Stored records

'''

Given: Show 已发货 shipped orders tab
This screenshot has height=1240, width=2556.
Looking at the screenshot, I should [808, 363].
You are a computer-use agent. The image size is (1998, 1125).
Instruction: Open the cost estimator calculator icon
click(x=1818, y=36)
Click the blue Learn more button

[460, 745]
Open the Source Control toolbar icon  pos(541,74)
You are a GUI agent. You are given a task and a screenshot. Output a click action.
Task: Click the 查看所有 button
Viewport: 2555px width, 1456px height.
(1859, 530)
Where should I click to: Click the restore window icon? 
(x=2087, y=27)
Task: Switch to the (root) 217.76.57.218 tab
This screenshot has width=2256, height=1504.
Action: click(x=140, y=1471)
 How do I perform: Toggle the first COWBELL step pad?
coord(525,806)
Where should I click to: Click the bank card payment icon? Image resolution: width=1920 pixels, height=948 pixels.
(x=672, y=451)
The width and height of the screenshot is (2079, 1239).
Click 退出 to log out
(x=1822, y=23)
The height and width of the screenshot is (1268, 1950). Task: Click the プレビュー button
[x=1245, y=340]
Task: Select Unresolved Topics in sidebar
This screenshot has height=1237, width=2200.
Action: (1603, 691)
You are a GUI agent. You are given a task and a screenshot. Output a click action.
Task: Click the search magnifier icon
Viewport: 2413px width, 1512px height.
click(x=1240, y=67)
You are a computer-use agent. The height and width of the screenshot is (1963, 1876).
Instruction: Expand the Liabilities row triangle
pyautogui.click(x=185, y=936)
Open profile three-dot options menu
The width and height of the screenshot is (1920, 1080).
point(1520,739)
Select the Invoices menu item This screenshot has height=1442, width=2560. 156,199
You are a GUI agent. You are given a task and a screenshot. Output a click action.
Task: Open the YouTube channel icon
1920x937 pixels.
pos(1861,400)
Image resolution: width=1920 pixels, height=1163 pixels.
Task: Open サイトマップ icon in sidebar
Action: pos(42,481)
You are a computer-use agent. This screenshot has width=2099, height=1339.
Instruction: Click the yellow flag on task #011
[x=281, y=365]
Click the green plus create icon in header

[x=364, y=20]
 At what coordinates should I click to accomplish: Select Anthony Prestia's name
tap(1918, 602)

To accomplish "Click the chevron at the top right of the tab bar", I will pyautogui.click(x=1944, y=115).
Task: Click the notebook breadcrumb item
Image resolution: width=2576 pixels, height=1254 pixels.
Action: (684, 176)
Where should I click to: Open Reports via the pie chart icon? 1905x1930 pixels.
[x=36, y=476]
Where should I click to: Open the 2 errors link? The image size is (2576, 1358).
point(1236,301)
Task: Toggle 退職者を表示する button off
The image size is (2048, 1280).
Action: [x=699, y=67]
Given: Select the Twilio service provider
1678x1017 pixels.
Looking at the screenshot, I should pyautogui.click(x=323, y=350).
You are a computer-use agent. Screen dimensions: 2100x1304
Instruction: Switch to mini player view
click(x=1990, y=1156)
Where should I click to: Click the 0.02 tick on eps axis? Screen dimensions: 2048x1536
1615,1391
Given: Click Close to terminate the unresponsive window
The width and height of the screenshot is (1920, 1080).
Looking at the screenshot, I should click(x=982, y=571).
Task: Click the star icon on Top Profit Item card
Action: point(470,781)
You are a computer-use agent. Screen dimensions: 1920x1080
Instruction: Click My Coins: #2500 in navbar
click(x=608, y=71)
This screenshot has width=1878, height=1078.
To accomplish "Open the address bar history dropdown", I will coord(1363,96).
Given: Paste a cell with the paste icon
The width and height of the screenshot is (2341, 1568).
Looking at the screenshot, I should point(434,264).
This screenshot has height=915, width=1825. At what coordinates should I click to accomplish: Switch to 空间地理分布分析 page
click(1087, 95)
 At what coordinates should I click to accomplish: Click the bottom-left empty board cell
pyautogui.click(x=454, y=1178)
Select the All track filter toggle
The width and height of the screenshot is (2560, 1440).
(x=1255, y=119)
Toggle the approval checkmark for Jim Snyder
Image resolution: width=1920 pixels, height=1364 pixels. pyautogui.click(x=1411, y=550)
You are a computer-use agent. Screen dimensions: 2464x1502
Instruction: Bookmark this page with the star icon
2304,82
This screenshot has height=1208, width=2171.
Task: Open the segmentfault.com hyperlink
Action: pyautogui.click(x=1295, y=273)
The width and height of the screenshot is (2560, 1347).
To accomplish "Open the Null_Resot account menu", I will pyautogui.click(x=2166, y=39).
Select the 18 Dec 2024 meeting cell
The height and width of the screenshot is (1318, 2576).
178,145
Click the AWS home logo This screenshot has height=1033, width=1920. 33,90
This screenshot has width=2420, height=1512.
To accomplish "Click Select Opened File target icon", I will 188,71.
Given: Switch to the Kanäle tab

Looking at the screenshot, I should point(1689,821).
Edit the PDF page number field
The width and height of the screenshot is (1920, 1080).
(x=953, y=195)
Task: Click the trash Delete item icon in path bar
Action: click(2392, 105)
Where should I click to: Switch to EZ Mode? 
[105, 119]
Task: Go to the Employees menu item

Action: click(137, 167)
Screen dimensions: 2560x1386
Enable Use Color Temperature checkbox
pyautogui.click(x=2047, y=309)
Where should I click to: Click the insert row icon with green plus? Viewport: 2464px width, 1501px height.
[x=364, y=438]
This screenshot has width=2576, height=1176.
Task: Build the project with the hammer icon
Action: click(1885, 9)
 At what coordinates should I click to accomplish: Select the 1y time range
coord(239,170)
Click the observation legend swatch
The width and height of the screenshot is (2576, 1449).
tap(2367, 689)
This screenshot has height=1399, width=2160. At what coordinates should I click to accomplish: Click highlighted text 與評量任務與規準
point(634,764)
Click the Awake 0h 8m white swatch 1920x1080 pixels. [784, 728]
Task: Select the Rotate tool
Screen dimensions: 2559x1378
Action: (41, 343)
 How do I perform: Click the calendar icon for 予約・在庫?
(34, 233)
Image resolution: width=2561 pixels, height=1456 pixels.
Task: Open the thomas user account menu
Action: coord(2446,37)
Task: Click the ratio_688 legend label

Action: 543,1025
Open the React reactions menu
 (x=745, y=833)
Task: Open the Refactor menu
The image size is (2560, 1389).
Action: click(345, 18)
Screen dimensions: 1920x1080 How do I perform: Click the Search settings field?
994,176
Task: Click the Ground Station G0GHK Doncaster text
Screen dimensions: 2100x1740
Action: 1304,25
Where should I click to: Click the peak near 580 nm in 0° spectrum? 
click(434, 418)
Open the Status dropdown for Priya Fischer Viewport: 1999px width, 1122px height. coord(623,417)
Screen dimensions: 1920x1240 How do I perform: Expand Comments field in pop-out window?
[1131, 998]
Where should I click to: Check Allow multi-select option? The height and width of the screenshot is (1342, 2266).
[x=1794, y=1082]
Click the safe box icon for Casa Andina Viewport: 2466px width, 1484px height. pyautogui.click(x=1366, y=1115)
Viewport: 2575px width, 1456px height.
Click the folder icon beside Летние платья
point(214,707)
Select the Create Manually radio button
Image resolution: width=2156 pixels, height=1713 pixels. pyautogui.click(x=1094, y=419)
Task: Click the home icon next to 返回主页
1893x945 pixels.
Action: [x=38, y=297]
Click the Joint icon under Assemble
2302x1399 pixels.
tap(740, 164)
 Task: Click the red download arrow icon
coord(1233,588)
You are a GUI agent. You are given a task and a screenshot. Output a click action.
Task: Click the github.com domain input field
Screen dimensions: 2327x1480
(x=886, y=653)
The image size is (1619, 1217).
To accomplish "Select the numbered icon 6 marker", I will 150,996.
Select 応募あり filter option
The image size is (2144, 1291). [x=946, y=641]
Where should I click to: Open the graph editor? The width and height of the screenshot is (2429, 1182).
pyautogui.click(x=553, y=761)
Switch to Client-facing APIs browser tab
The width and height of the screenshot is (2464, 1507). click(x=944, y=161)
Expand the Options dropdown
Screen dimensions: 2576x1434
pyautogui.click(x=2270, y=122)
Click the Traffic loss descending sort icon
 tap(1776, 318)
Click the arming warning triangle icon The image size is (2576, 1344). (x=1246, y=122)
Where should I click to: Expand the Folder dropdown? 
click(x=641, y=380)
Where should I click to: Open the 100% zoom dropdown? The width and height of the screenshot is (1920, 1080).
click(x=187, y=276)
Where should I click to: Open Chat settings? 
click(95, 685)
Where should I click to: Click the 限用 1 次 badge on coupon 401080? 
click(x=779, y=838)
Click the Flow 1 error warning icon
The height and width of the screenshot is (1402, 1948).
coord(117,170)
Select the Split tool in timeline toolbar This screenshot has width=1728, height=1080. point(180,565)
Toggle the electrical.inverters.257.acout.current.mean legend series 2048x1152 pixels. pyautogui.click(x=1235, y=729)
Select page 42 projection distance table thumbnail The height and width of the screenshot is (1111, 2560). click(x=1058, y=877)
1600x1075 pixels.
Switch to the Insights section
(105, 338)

'''

Problem to solve — Only the lines above from the line with "Screen dimensions: 1920x1240" to the line with "Viewport: 2575px width, 1456px height.", those two lines included, should be reproduced exactly.

Result of this exercise —
Screen dimensions: 1920x1240 How do I perform: Expand Comments field in pop-out window?
[1131, 998]
Where should I click to: Check Allow multi-select option? The height and width of the screenshot is (1342, 2266).
[x=1794, y=1082]
Click the safe box icon for Casa Andina Viewport: 2466px width, 1484px height. pyautogui.click(x=1366, y=1115)
Viewport: 2575px width, 1456px height.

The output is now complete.